- DOCUMENT SECTION

Now, to clarify, I am not using this pandemic as a shield to hide away from my vulnerabilities. A few months back, I was brutally pestering myself to come up with a definitive plan for my future. After I completed my training, I had decided to come back to my parents to think of a new course of action for my future. But no matter how hard I tried, I could not come to a decision. I would see all my friends achieving great things. Some of them were pursuing their masters while some others were getting promoted, and I was just double-tapping on their pictures, which would just make me want to dwell in self-loathing and disgust.
I was in a rush to step out of my comfort zone, but time after time, I would find myself feeling stuck. To give me that inch of satisfaction, I would force myself to do anything productive in a day, and I would spend my nights—not sleeping but just twirling in my bed—deliberately reminding myself of all my incompetencies. I would shy away from answering my friends’ calls because I did not know what to tell them. I did not know what to share with them about my personal or professional growth. If they asked me about my career, I would say, “Oh! I am just doing some freelance writing.”
“Nice, how much are you earning?” They would ask, with a tone of suspicion.
I would falter a little and say, “Ummm, I have just started—you know, building my portfolio.” While in reality, I had zero clients, zero job offers, and absolutely no plans for my future.
But all of this changed in three months. The world is fighting a pandemic and the only important thing for everyone is to be safe and keep our loved ones safe. I saw people becoming more adaptable and open-minded. I mean, have we ever normalised taking time off? Have we ever told anyone that we are literally not doing anything, but just spending time with ourselves? Not too many people feel comfortable sharing this, right? Because we were somehow afraid that we will end up getting judged and no one will try to understand why we have taken this time for ourselves. As if we are either too “privileged” or this time to ourselves is just an excuse to waste our time because we have no passion or goals whatsoever.

- SUPPLIED DATA

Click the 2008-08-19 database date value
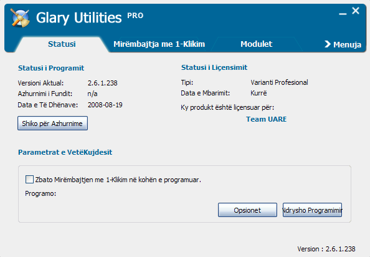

- WHAT TO DO
• a. Reproduce the stretch of the essay on feeling stuck from "Now, to clarify, I" through "self-loathing and disgust.".
• b. In the essay on feeling stuck, how many clients did the writer really have while claiming to be building a freelance writing portfolio?

- PER-TASK ANSWERS
• a.
Now, to clarify, I am not using this pandemic as a shield to hide away from my vulnerabilities. A few months back, I was brutally pestering myself to come up with a definitive plan for my future. After I completed my training, I had decided to come back to my parents to think of a new course of action for my future. But no matter how hard I tried, I could not come to a decision. I would see all my friends achieving great things. Some of them were pursuing their masters while some others were getting promoted, and I was just double-tapping on their pictures, which would just make me want to dwell in self-loathing and disgust.

• b. Zero clients.